CommunitySolidServer/documentation/markdown/architecture/features/protocol/parsing.md

# Parsing and responding to HTTP requests

```mermaid
flowchart TD
  ParsingHttphandler("<br>ParsingHttphandler")
  ParsingHttphandler --> ParsingHttphandlerArgs

  subgraph ParsingHttphandlerArgs[" "]
    RequestParser("<strong>RequestParser</strong><br>BasicRequestParser")
    AuthorizingHttpHandler("<strong></strong><br>AuthorizingHttpHandler")
    ErrorHandler("<strong>ErrorHandler</strong><br><i>ErrorHandler</i>")
    ResponseWriter("<strong>ResponseWriter</strong><br>BasicResponseWriter")
  end
```

A `ParsingHttpHandler` handles both the parsing of the input data, and the serializing of the output data.
It follows these 3 steps:

1. Use the `RequestParser` to convert the incoming data into an `Operation`.
2. Send the `Operation` to the `AuthorizingHttpHandler` to receive either a `Representation` if the operation was a success,
    or an `Error` in case something went wrong.
    * In case of an error the `ErrorHandler` will convert the `Error` into a `ResponseDescription`.
3. Use the `ResponseWriter` to output the `ResponseDescription` as an HTTP response.

## Parsing the request

```mermaid
flowchart TD
  RequestParser("<strong>RequestParser</strong><br>BasicRequestParser") --> RequestParserArgs
  subgraph RequestParserArgs[" "]
    TargetExtractor("<strong>TargetExtractor</strong><br>OriginalUrlExtractor")
    PreferenceParser("<strong>PreferenceParser</strong><br>AcceptPreferenceParser")
    MetadataParser("<strong>MetadataParser</strong><br><i>MetadataParser</i>")
    BodyParser("<br><i>Bodyparser</i>")
    Conditions("<br>BasicConditionsParser")
  end

  OriginalUrlExtractor --> IdentifierStrategy("<strong>IdentifierStrategy</strong><br><i>IdentifierStrategy</i>")
```

The `BasicRequestParser` is mostly an aggregator of multiple smaller parsers that each handle a very specific part.

### URL

This is a single class, the `OriginalUrlExtractor`, but fulfills the very important role
of making sure input URLs are handled consistently.

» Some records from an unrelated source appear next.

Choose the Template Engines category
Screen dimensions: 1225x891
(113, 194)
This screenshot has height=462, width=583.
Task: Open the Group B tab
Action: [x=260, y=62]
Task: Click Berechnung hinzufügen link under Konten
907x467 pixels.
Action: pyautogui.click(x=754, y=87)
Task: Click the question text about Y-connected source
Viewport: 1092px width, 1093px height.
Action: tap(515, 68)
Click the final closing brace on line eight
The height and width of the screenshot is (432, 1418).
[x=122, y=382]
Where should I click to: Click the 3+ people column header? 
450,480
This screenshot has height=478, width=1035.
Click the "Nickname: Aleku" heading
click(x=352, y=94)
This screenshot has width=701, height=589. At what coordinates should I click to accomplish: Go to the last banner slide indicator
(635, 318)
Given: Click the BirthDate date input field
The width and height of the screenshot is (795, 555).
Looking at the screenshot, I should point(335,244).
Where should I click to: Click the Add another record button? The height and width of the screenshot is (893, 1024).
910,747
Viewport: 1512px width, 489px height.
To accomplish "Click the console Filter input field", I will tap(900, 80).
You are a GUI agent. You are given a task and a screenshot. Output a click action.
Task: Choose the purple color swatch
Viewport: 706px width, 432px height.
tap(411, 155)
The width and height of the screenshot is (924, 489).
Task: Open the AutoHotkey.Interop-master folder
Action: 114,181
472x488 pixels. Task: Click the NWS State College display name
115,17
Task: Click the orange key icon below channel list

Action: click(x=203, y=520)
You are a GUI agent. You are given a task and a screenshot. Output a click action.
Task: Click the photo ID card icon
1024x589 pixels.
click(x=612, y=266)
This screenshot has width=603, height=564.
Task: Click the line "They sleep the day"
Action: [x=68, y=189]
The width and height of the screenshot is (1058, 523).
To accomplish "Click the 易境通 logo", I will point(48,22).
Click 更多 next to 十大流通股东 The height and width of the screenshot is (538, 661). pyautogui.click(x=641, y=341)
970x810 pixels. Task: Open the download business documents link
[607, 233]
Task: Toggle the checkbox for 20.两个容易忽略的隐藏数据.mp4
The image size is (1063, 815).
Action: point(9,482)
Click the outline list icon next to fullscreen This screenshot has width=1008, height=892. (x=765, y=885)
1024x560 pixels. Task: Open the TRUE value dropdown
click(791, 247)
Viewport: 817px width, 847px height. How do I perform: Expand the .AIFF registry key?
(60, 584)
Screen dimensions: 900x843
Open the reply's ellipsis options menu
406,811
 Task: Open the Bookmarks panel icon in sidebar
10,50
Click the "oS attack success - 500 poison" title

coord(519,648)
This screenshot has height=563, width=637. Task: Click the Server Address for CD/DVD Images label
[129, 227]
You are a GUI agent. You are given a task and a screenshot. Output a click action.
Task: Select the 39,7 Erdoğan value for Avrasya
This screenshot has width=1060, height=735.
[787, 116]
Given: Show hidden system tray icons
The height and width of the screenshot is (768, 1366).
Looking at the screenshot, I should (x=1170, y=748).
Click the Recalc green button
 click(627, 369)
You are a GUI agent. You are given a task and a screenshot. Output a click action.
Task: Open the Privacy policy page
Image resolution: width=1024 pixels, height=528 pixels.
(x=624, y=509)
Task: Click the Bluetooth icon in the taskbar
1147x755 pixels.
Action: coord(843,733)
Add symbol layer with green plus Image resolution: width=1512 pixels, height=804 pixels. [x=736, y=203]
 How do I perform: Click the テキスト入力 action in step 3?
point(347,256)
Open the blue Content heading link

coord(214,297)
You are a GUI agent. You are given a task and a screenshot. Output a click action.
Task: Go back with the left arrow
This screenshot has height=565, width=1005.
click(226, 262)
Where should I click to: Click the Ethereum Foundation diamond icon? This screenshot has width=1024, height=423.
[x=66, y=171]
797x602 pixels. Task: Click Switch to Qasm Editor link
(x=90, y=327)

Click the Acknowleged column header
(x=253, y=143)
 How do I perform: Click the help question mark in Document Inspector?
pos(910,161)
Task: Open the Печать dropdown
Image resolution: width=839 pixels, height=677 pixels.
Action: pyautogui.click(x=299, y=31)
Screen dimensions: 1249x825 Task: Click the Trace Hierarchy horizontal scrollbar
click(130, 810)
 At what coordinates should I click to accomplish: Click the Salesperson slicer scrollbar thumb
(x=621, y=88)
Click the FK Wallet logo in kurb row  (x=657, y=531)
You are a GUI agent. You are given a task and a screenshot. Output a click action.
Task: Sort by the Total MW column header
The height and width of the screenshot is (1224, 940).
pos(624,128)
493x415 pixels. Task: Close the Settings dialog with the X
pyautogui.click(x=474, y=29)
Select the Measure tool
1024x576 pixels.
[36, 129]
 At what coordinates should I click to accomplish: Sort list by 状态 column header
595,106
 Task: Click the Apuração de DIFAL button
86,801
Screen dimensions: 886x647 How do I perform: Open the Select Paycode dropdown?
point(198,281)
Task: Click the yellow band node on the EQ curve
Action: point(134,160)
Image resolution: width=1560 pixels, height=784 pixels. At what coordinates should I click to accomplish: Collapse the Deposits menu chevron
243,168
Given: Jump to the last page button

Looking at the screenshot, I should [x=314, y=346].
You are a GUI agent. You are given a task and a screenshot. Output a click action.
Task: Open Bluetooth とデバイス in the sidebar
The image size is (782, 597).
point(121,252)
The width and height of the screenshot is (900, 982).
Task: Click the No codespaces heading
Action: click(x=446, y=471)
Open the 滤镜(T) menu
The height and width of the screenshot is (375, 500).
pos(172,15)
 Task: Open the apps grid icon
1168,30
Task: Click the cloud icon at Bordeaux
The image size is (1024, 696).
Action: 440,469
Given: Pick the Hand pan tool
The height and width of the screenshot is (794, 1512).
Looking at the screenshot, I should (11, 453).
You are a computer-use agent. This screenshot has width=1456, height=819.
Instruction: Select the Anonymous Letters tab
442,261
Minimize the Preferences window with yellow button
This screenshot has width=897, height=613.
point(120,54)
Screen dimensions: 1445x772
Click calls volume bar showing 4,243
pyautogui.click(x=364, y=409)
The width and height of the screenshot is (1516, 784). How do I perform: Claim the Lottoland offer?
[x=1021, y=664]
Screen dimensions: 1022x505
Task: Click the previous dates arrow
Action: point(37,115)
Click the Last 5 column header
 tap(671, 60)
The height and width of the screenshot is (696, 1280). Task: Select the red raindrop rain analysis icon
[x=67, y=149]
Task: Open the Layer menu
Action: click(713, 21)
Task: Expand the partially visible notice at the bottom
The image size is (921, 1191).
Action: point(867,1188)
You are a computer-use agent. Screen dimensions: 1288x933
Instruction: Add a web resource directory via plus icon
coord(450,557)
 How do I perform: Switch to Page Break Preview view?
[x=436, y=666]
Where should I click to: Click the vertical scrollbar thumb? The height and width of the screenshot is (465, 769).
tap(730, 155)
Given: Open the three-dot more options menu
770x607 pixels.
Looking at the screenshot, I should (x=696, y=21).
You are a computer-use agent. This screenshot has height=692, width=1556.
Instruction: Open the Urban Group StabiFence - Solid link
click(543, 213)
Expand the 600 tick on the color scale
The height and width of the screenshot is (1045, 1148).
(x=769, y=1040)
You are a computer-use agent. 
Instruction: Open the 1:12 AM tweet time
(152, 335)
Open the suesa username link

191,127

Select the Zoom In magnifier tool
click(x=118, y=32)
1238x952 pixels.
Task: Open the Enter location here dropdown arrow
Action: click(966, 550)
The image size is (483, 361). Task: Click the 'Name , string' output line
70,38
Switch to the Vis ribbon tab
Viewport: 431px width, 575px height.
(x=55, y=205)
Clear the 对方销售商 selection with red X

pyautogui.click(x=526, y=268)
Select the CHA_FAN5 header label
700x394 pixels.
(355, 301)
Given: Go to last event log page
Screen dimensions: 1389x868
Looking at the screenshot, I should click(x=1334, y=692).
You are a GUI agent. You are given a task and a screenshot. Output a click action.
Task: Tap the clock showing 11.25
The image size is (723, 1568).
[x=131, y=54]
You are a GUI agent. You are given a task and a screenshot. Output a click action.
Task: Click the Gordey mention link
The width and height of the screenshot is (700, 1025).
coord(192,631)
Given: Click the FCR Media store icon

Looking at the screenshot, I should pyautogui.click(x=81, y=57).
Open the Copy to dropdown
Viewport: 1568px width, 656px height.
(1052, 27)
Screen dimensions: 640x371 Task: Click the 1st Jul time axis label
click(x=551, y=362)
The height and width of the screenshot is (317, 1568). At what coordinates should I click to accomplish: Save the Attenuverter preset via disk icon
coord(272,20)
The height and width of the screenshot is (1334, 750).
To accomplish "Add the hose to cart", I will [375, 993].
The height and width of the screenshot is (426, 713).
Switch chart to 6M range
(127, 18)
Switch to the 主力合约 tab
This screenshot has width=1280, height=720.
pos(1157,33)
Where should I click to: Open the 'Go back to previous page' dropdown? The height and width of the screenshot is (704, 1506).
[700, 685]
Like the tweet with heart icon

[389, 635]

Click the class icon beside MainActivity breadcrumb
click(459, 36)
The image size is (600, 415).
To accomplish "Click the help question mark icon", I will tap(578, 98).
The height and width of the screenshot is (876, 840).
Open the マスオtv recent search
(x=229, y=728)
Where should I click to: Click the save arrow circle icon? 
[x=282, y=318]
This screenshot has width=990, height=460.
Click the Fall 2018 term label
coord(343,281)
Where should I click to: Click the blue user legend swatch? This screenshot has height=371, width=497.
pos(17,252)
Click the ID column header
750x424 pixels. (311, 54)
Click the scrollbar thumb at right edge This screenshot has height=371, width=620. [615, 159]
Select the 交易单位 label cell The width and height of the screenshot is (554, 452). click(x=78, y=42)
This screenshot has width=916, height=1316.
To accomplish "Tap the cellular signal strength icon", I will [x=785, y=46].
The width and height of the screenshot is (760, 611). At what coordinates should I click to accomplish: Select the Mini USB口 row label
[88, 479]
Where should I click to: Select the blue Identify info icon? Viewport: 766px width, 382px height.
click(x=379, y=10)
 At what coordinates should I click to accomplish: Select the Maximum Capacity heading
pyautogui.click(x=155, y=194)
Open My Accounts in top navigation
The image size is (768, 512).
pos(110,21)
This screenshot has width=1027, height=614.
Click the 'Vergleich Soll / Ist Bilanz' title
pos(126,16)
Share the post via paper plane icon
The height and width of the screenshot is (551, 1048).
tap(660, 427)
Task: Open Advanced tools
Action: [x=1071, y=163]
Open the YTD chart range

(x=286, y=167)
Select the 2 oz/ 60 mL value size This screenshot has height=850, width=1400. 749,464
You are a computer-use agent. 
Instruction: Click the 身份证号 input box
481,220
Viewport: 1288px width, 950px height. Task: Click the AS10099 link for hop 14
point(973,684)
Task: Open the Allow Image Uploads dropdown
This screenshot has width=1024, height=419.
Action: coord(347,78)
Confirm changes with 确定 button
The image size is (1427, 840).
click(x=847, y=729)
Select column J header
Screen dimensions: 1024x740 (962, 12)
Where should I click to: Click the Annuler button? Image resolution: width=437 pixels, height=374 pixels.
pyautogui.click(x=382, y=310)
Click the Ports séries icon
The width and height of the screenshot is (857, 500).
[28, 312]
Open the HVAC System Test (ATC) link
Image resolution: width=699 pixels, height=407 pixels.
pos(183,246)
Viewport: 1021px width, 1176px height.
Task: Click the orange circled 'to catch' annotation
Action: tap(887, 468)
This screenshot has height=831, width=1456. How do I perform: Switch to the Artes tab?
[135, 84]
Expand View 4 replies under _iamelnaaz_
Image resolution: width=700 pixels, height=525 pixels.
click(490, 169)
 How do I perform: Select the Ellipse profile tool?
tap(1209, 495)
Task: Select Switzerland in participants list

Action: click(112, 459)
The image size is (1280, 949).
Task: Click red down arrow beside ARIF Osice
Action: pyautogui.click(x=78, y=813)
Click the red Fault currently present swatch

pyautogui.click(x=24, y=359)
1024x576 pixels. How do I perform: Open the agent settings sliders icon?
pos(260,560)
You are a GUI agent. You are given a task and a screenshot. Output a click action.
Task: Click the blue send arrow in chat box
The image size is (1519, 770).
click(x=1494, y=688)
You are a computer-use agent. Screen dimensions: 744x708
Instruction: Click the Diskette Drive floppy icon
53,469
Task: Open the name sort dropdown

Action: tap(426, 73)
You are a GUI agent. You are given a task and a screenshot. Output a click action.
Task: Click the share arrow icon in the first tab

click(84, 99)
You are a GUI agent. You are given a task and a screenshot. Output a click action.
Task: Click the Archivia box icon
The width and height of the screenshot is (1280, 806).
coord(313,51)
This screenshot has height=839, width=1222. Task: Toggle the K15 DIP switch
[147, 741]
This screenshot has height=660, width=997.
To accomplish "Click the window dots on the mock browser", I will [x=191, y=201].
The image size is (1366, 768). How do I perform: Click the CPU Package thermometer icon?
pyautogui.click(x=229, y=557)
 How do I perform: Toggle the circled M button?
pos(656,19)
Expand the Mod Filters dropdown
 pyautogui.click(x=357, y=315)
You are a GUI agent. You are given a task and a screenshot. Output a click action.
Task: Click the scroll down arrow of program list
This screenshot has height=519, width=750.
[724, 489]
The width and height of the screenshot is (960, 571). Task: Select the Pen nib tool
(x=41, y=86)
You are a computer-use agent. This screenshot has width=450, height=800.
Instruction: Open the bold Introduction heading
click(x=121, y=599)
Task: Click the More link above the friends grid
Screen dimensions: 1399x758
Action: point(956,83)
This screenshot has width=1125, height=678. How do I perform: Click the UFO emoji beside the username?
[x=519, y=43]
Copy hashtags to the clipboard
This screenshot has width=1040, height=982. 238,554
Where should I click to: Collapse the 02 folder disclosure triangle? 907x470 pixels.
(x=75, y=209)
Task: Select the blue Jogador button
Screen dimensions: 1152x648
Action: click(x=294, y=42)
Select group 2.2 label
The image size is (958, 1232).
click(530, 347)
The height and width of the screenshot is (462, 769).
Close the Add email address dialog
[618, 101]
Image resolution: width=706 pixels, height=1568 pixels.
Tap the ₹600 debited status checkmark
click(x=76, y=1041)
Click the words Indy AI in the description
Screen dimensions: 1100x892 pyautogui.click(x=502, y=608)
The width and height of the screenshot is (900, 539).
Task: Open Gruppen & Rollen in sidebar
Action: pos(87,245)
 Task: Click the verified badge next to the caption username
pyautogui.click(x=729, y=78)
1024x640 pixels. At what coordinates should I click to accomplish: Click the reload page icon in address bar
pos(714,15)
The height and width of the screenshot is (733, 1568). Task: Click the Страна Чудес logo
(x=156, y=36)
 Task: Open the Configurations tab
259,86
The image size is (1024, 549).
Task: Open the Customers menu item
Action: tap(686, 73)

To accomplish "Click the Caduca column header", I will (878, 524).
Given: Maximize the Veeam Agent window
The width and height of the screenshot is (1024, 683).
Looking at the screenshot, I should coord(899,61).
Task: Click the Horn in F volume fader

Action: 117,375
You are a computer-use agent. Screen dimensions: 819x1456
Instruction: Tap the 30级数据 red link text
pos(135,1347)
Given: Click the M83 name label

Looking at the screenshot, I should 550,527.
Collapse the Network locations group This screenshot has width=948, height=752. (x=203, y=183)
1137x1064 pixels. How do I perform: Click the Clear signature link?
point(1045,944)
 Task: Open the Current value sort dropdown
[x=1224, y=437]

The query parameters will always be completely removed from the URL.

There is also an algorithm to make sure all URLs have a "canonical" version as for example both `&` and `%26`
can be interpreted in the same way.
Specifically all special characters will be encoded into their percent encoding.

The `IdentifierStrategy` it gets as input is used to determine if the resulting URL is within the scope of the server.
This can differ depending on if the server uses subdomains or not.

The resulting identifier will be stored in the `target` field of an `Operation` object.

### Preferences

The `AcceptPreferenceParser` parses the `Accept` header and all the relevant `Accept-*` headers.
These will all be put into the `preferences` field of an `Operation` object.
These will later be used to handle the content negotiation.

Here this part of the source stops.